> _Aufgabenstellung_
Von wem haben die Germanen laut dem Text über Berliner Mauern den Steinbau übernommen?

Serie Berliner Mauern: Logenplatz im Jenseits

Berliner Mauern (4) In ihrem Schatten ruhen oft Wohlhabende: Friedhofsmauern trennen das Reich der Lebenden von dem der Toten.

Ein massives Bauwerk, das einhegen und schützen, aber auch trennen und begrenzen kann. Mura, Murus – das Wort ist althochdeutschen und lateinischen Ursprungs. Den Steinbau haben die Germanen von den Römern übernommen. Keine Zivilisation ohne Mauern. Sie sind so alt wie China oder Babylon. Und was sie bedeuten können, hat im 20. Jahrhundert keine Stadt schmerzhafter erfahren als Berlin. Dreißig Jahre nach dem Mauerfall existieren hier immer noch Mauern. Unsere Sommerserie blickt dahinter.

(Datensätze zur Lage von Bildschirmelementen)
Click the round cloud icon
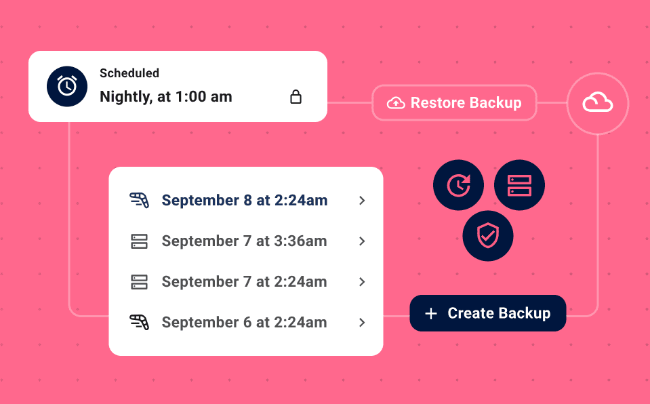This screenshot has height=404, width=650. point(598,103)
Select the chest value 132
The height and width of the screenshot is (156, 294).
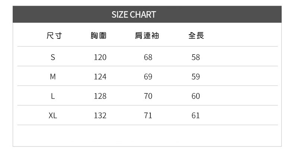(x=100, y=116)
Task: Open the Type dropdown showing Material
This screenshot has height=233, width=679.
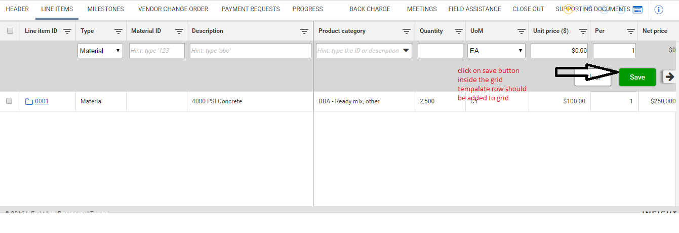Action: [100, 51]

> _Ergebnis_
Von den Römern.